• [What needs to be done] Print the records below once again, exactly as they were given.
── Records shown ──
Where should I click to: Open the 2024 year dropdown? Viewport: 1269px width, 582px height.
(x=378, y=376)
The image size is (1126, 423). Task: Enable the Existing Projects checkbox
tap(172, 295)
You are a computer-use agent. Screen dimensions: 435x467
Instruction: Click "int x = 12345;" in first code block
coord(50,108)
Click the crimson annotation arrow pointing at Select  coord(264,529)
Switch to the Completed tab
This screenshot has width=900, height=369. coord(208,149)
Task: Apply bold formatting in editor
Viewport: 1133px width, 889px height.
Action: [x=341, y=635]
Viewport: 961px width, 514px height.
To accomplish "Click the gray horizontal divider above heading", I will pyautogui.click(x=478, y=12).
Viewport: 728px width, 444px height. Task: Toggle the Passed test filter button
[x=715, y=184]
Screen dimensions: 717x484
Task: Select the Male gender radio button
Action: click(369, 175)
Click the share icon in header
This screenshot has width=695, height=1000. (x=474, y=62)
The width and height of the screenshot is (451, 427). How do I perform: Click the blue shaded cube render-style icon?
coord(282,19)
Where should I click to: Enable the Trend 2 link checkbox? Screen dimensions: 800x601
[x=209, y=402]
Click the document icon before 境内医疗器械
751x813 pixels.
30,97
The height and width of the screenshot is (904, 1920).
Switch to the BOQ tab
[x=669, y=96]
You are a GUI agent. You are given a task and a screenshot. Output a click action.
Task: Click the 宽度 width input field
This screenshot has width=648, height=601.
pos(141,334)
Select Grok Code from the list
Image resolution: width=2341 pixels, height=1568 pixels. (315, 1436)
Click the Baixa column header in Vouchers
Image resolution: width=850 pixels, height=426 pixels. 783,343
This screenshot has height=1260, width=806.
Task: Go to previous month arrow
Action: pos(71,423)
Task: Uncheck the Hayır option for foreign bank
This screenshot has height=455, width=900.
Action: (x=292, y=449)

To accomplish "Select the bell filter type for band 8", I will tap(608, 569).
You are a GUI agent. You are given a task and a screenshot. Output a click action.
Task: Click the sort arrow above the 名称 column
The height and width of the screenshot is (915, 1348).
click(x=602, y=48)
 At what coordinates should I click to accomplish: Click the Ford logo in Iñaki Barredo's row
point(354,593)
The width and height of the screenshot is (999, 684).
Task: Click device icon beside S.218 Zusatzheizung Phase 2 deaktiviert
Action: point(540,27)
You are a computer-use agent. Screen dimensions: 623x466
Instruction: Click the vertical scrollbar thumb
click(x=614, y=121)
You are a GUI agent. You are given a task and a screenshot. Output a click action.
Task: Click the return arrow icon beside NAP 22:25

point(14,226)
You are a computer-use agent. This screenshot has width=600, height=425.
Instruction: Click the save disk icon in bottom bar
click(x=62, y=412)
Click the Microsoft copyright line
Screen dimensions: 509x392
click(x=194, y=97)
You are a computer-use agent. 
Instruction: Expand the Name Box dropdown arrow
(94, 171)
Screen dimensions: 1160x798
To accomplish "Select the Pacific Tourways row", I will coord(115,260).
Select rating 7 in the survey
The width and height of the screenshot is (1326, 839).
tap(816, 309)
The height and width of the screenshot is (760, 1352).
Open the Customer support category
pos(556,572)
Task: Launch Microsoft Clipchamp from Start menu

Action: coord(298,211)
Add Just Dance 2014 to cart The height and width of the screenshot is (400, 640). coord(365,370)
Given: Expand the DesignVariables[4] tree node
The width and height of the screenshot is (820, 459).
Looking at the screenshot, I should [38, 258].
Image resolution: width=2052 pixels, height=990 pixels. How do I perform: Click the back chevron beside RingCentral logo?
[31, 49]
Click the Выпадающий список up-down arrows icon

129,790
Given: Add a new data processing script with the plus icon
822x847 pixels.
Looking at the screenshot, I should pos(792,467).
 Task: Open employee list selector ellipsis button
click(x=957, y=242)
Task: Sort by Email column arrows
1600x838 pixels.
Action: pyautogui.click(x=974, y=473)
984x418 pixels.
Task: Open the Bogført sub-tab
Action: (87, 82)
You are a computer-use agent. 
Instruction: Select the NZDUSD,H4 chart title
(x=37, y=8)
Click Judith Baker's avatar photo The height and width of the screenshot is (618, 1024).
───
• [Expected answer]
Where should I click to: Open the 2024 year dropdown? Viewport: 1269px width, 582px height.
(x=378, y=376)
The image size is (1126, 423). Task: Enable the Existing Projects checkbox
tap(172, 295)
You are a computer-use agent. Screen dimensions: 435x467
Instruction: Click "int x = 12345;" in first code block
coord(50,108)
Click the crimson annotation arrow pointing at Select  coord(264,529)
Switch to the Completed tab
This screenshot has width=900, height=369. coord(208,149)
Task: Apply bold formatting in editor
Viewport: 1133px width, 889px height.
Action: [x=341, y=635]
Viewport: 961px width, 514px height.
To accomplish "Click the gray horizontal divider above heading", I will pyautogui.click(x=478, y=12).
Viewport: 728px width, 444px height. Task: Toggle the Passed test filter button
[x=715, y=184]
Screen dimensions: 717x484
Task: Select the Male gender radio button
Action: click(369, 175)
Click the share icon in header
This screenshot has width=695, height=1000. (x=474, y=62)
The width and height of the screenshot is (451, 427). How do I perform: Click the blue shaded cube render-style icon?
coord(282,19)
Where should I click to: Enable the Trend 2 link checkbox? Screen dimensions: 800x601
[x=209, y=402]
Click the document icon before 境内医疗器械
751x813 pixels.
30,97
The height and width of the screenshot is (904, 1920).
Switch to the BOQ tab
[x=669, y=96]
You are a GUI agent. You are given a task and a screenshot. Output a click action.
Task: Click the 宽度 width input field
This screenshot has width=648, height=601.
pos(141,334)
Select Grok Code from the list
Image resolution: width=2341 pixels, height=1568 pixels. (315, 1436)
Click the Baixa column header in Vouchers
Image resolution: width=850 pixels, height=426 pixels. 783,343
This screenshot has height=1260, width=806.
Task: Go to previous month arrow
Action: pos(71,423)
Task: Uncheck the Hayır option for foreign bank
This screenshot has height=455, width=900.
Action: (x=292, y=449)

To accomplish "Select the bell filter type for band 8", I will tap(608, 569).
You are a GUI agent. You are given a task and a screenshot. Output a click action.
Task: Click the sort arrow above the 名称 column
The height and width of the screenshot is (915, 1348).
click(x=602, y=48)
 At what coordinates should I click to accomplish: Click the Ford logo in Iñaki Barredo's row
point(354,593)
The width and height of the screenshot is (999, 684).
Task: Click device icon beside S.218 Zusatzheizung Phase 2 deaktiviert
Action: point(540,27)
You are a computer-use agent. Screen dimensions: 623x466
Instruction: Click the vertical scrollbar thumb
click(x=614, y=121)
You are a GUI agent. You are given a task and a screenshot. Output a click action.
Task: Click the return arrow icon beside NAP 22:25

point(14,226)
You are a computer-use agent. This screenshot has width=600, height=425.
Instruction: Click the save disk icon in bottom bar
click(x=62, y=412)
Click the Microsoft copyright line
Screen dimensions: 509x392
click(x=194, y=97)
You are a computer-use agent. 
Instruction: Expand the Name Box dropdown arrow
(94, 171)
Screen dimensions: 1160x798
To accomplish "Select the Pacific Tourways row", I will coord(115,260).
Select rating 7 in the survey
The width and height of the screenshot is (1326, 839).
tap(816, 309)
The height and width of the screenshot is (760, 1352).
Open the Customer support category
pos(556,572)
Task: Launch Microsoft Clipchamp from Start menu

Action: coord(298,211)
Add Just Dance 2014 to cart The height and width of the screenshot is (400, 640). coord(365,370)
Given: Expand the DesignVariables[4] tree node
The width and height of the screenshot is (820, 459).
Looking at the screenshot, I should [38, 258].
Image resolution: width=2052 pixels, height=990 pixels. How do I perform: Click the back chevron beside RingCentral logo?
[31, 49]
Click the Выпадающий список up-down arrows icon

129,790
Given: Add a new data processing script with the plus icon
822x847 pixels.
Looking at the screenshot, I should pos(792,467).
 Task: Open employee list selector ellipsis button
click(x=957, y=242)
Task: Sort by Email column arrows
1600x838 pixels.
Action: pyautogui.click(x=974, y=473)
984x418 pixels.
Task: Open the Bogført sub-tab
Action: (87, 82)
You are a computer-use agent. 
Instruction: Select the NZDUSD,H4 chart title
(x=37, y=8)
Click Judith Baker's avatar photo The height and width of the screenshot is (618, 1024).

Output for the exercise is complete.